United Nations high commissioner for human rights Michelle Bachelet has said that investigations into allegations of grave human rights violations in Myanmar’s Rakhine state remain absent.
She said, ‘There are currently no conditions for the voluntary, sustainable, dignified, and safe returns of the over 7,30,00 Rohingyas currently in Bangladesh, as well as the almost 130,000 internally displaced people who have been living in camps in central Rakhine since the violent events of 2012.’
On Wednesday, Bachelet presented reports on the situation in nine countries including Myanmar, as mandated by the UN Human Rights Council.
Bachelet urged rapid steps towards creating the requisite conditions for safe and voluntary returns, as well as recognition by the authorities of the reality of what has occurred, as a first step towards real accountability.
Referring their report she also said no steps have been taken to adequately address the issue of citizenship of the Rohingya people.
There is essentially no representation of the Rohingya community at any level of decision-making, said Bachelet.
On Myanmar, the UN rights boss said systematic discrimination and pervasive restrictions on freedom of movement continue to severely damage the human rights and fundamental freedoms of members of the Rohingya community.
Their report on the situation of human rights of Rohingya people in Rakhine state assessed progress made by Myanmar in its cooperation with the mechanisms in five principal areas which they have consistently identified as human rights priorities: citizenship; participation in public life; fundamental rights and freedoms; displacement and the right to return; and accountability, according to a message received from Geneva.
It noted initial steps by the government of Myanmar to implement some recommendations, particularly among those issued by the Advisory Commission on Rakhine state.
However, the report emphasised that the overall objectives of the recommendations remain largely unaddressed, with no significant progress observed on human rights concerns raised in previous reports.
It also raised concerns regarding participation in public life, noting that there is essentially no representation of the Rohingya community, at any level of decision-making.
It recommended measures to ensure their participation in political processes, particularly in view of the 2020 parliamentary elections, as well as adequate representation in the civil service.
The report called for immediate and concrete measures to put an end to this situation, as repeatedly recommended by the Advisory Commission on Rakhine State and the UN human rights system.
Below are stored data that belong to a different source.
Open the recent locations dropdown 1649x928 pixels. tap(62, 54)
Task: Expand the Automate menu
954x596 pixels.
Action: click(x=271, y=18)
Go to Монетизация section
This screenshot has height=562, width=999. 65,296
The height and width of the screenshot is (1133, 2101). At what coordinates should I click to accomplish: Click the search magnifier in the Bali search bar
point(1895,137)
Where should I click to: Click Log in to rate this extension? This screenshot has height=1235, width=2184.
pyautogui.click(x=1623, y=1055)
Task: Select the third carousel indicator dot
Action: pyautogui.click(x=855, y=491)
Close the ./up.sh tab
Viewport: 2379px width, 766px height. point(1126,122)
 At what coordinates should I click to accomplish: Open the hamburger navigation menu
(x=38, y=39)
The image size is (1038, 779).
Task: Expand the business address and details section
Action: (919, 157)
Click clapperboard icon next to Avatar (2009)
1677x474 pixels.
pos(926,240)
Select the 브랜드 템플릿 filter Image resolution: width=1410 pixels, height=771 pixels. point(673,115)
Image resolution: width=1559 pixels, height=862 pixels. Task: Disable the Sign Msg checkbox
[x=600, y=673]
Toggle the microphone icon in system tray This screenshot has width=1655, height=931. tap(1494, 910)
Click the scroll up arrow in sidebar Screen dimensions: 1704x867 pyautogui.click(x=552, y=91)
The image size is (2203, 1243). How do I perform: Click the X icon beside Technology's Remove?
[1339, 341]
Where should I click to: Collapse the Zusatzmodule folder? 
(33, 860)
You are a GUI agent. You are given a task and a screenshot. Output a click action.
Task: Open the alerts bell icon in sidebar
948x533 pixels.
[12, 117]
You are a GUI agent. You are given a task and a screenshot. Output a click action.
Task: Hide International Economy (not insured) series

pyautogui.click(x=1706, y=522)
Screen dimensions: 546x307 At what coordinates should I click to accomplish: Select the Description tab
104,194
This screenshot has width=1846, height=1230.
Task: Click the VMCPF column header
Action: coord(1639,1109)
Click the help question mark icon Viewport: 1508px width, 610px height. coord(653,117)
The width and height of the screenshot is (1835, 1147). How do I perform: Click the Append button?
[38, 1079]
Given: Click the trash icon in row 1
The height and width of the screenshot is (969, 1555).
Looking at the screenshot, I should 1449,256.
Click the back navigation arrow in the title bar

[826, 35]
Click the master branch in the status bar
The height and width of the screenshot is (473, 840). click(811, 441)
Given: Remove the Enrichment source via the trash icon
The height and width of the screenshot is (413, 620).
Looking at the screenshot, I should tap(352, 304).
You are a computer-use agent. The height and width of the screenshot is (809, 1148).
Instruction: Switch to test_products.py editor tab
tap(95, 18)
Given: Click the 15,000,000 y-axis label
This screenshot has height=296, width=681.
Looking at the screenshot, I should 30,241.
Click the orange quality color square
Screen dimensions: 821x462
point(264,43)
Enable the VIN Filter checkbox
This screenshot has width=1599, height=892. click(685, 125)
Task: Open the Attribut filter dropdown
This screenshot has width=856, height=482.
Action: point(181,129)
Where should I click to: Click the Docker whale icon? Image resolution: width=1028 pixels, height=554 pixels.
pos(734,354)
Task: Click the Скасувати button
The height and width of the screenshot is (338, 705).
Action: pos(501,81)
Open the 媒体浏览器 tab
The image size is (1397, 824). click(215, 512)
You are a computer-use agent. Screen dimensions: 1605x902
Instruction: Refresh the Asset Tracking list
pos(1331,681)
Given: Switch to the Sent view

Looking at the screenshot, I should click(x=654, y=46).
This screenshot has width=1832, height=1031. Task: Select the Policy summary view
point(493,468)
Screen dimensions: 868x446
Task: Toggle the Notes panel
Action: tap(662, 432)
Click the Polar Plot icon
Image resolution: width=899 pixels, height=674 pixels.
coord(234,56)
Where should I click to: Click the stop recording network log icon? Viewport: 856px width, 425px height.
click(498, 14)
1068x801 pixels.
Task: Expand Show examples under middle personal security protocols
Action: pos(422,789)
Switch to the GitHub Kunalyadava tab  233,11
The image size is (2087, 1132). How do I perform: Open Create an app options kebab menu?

Bachelet said the government should address major concerns that perpetuate segregation and bar access to basic services, including limited freedom of movement, access to health services, and livelihood opportunities.
‘Participation of refugees and IDPs at all stages of the return processes is a critical element for the creations of adequate conditions.’
The report expressed concern about the absence of investigations into allegations of the grave violations of human rights that have been occurring in Rakhine, following the attacks of August 2017, and the failure to investigate or prosecute high-ranking officials of the military.
In several other areas, notably Kachin State and Shan State, armed conflict and related humanitarian issues also give rise to concern.
Since 2012, Myanmar has created eight commissions of inquiry, all of which exonerated the security forces from any criminal responsibility for acts committed during fighting and clearance operations.